ウガンダ首都カンパラ市内の様子(筆者撮影)
現職ムセビニ大統領は5期目
今回当選を果たした現職のヨウェリ・ムセベニ大統領は、1986年に反政府軍として権力を握って以来、今年2016年で30年間大統領を務めることになる。また隣国のルワンダでは、憲法改正により、本来2017年までである現職ポール・カガメ氏の大統領期限を2034年まで延期する法律が昨年制定された。ウガンダは2015年度の経済成長率が前年度比約5.2%、ルワンダは約6.5%と、東アフリカで比較的安定した国内情勢や経済成長を見せるこの2国では、長期政権が確立される傾向となっている。
対抗馬ベジジェ候補
今回のウガンダ大統領選挙において最も有力な対抗馬であった野党キザ・ベシジェ候補は、ムセベニ内閣時代の元内相を務めていた。本選挙におけるベジジェ候補の得票数は約35%と発表されている。
ベジジェ氏は、2001年、2006年、2011年にも候補として名乗りを上げていたが、いずれも敗戦。またこれまで、特に選挙期間において数回逮捕されており、先日18日にも与党や警察による不正投票の情報を得て現場に向かった所を拘束された。

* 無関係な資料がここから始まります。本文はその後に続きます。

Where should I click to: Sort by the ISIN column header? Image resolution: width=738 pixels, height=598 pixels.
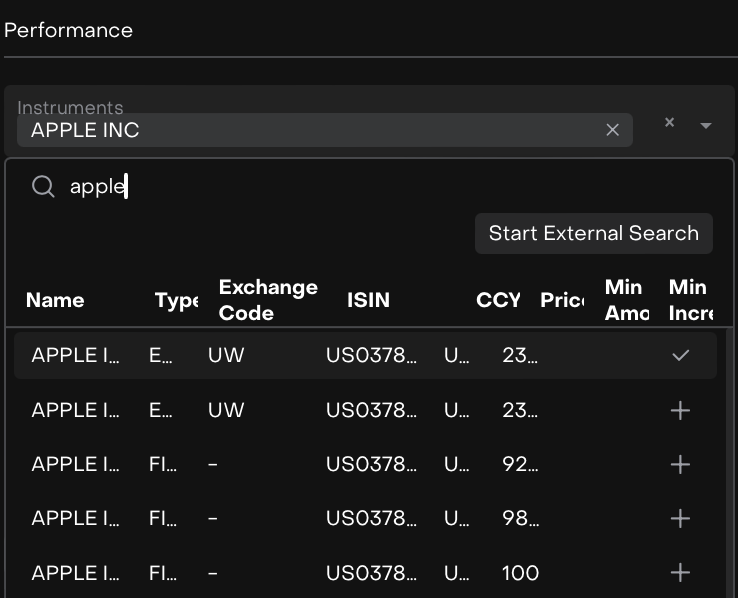tap(368, 300)
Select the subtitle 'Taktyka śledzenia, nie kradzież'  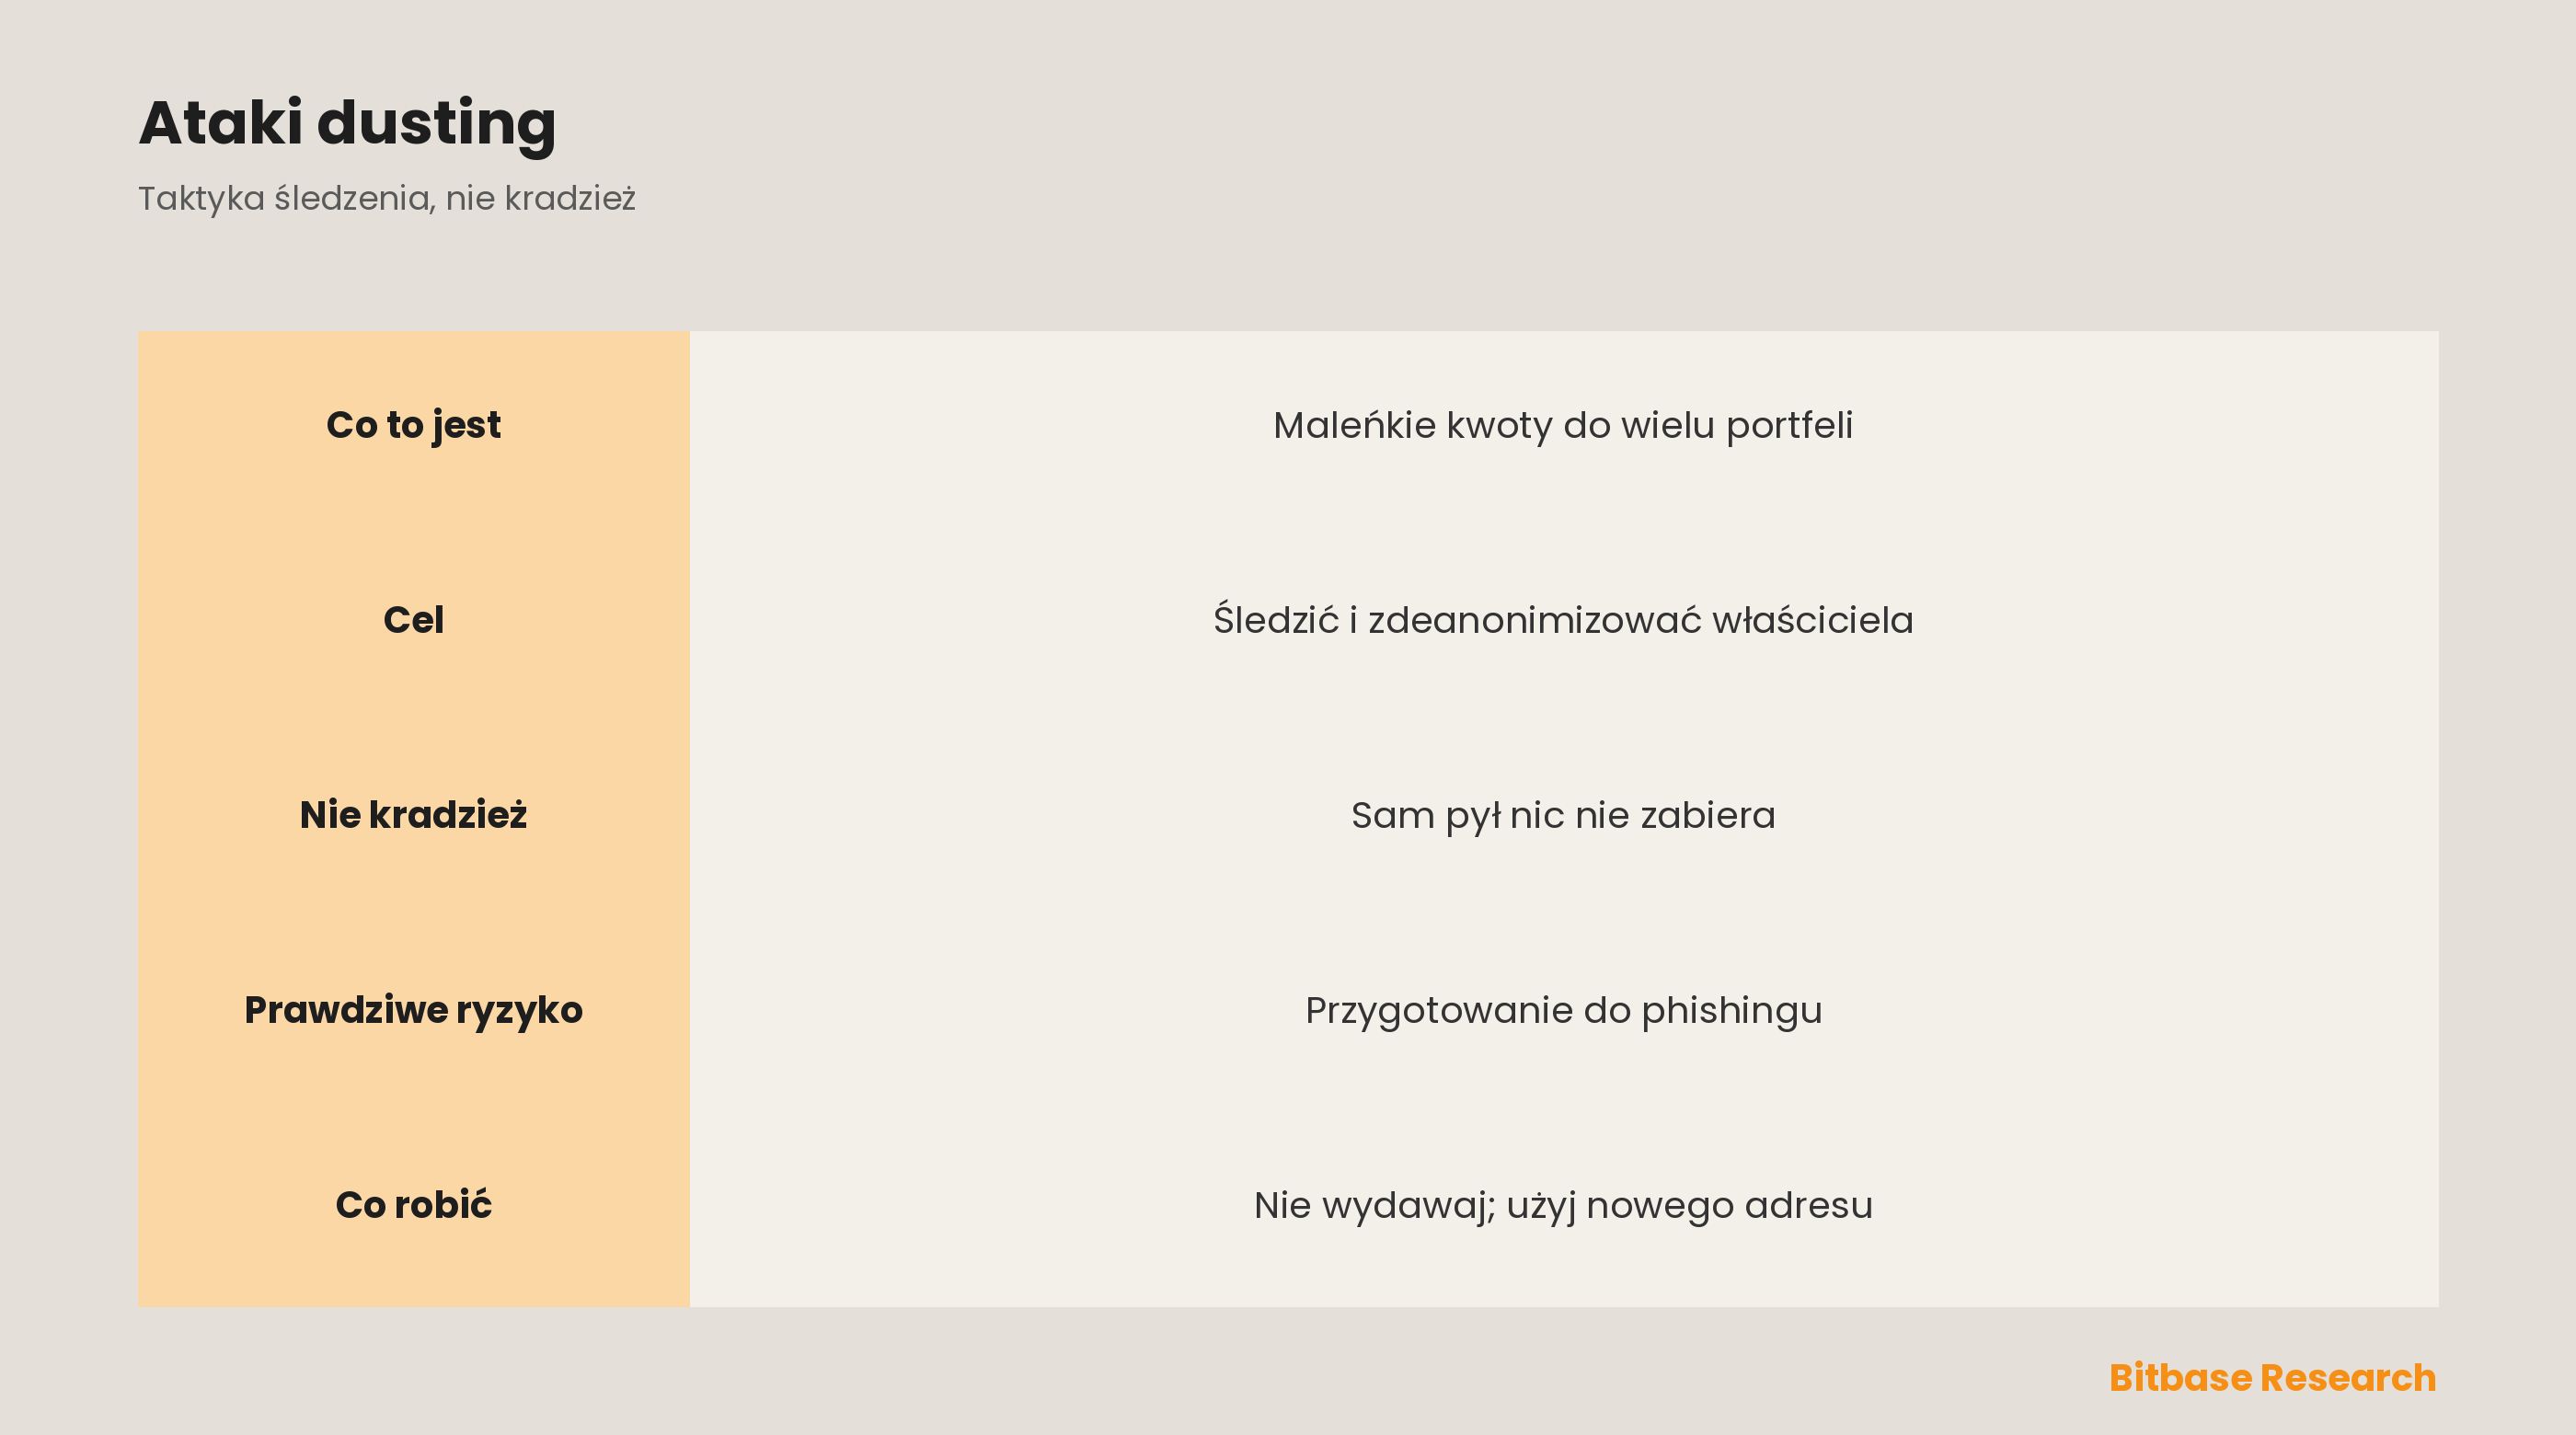387,198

野党側は、今回の大統領選挙には不正があったと抗議しており、今後の政治の混乱に繋がると懸念が広がっている。
政府によるソーシャルメディアのブロック
投票日である2月18日、ウガンダ政府はソーシャルメディアをブロック。TwitterやFacebookでの投稿を禁止する他、携帯電話端末で使える電子マネーも一時サービス停止に追い込まれた。ムセベニ大統領はこれを、選挙期間中「人々が嘘を言わないように」と擁護したが、一部の人権団体は「言論弾圧」としてこれを非難。
今回のソーシャルメディアブロックであるが、Virtual Private Network(VPN バーチャル・プライベート・ネットワーク)を使う事により、一部の人々はネットに繋ぐことが出来た。
安全保障から考えるムセベニ大統領の実績
ソマリア南部を中心に活動するイスラム過激派「アル・シャバブ」によるテロ行為に隣国ケニアが苦しむ中、2010年に首都カンパラで起きた同組織によるテロ(犠牲者は少なくとも74人)を除けば、近年ウガンダは比較的安定した治安を見せる。

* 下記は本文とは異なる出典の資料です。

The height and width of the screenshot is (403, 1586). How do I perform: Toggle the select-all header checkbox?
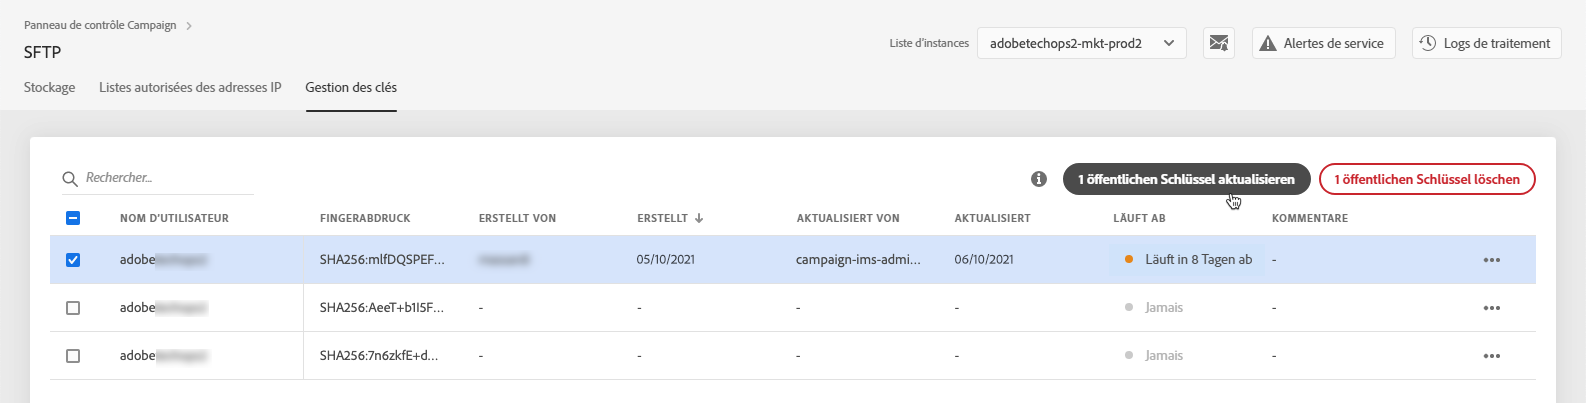73,218

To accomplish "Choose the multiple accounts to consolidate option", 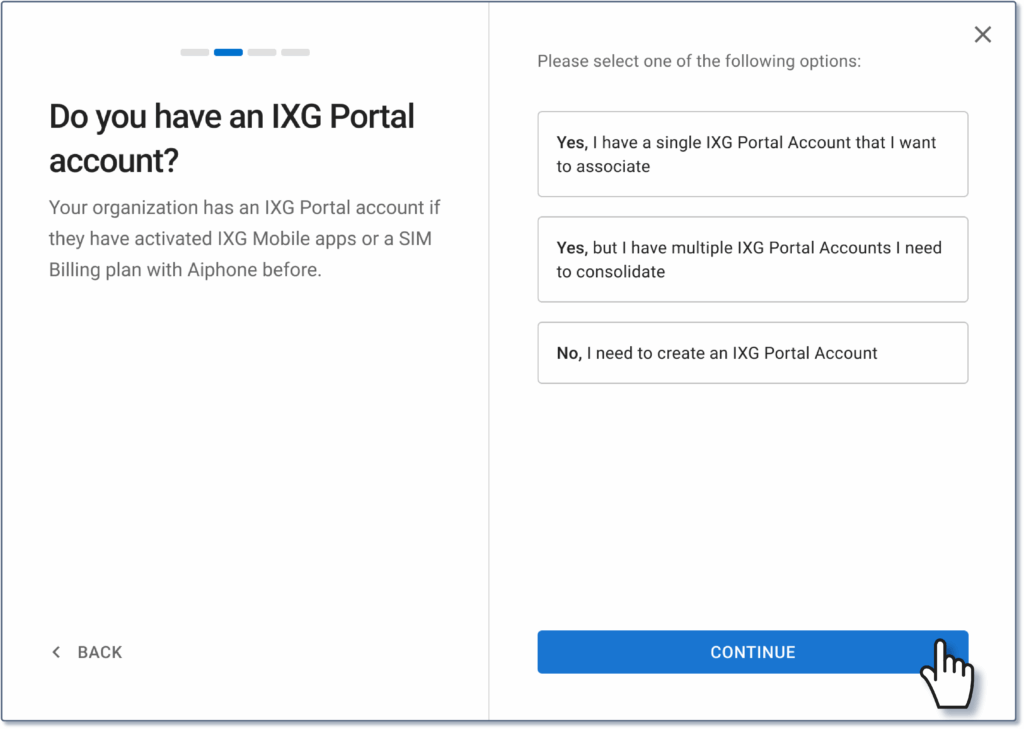I will pos(752,259).
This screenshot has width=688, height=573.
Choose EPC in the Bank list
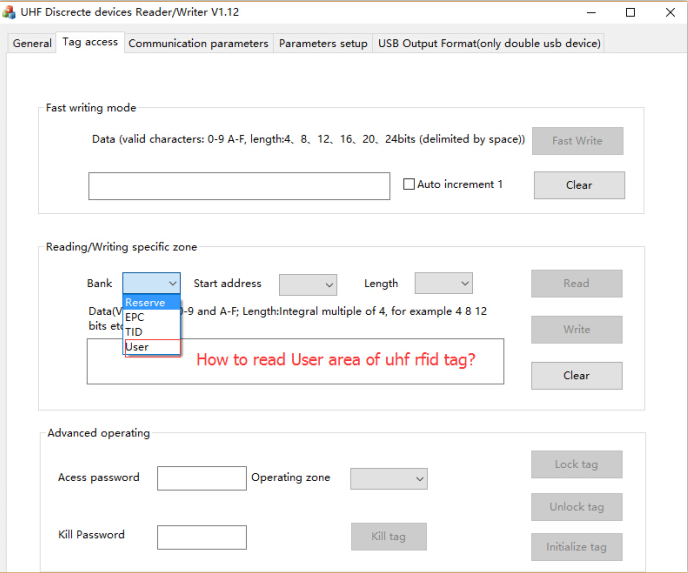(x=136, y=317)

そして、ウガンダ軍は、対アル・シャバブ=アフリカ連合軍において重要な役割を担っており、東アフリカ一帯の安全保障には欠かせない存在となっている。
また、アメリカ合衆国の国際政治学者Samuel P. Huntington(1927-2008)は、その論文『Political Development and Political Decay』の中で、Political Development(政治的発展)の一要素として"generational age"、つまり「ある(政治)組織において、主導者の引き継ぎがしっかりと行われていればいるほど、その組織はより制度化(institutionalized)されたものになる」と唱えた。
一部の批評家は「独裁化傾向にある」と現ウガンダ政権を指摘しているが、71歳というムセベニ氏の年齢を考慮しても、ウガンダ政治の今後の安定化に欠かせないのは、「引き継ぎ」行為ではないだろうか。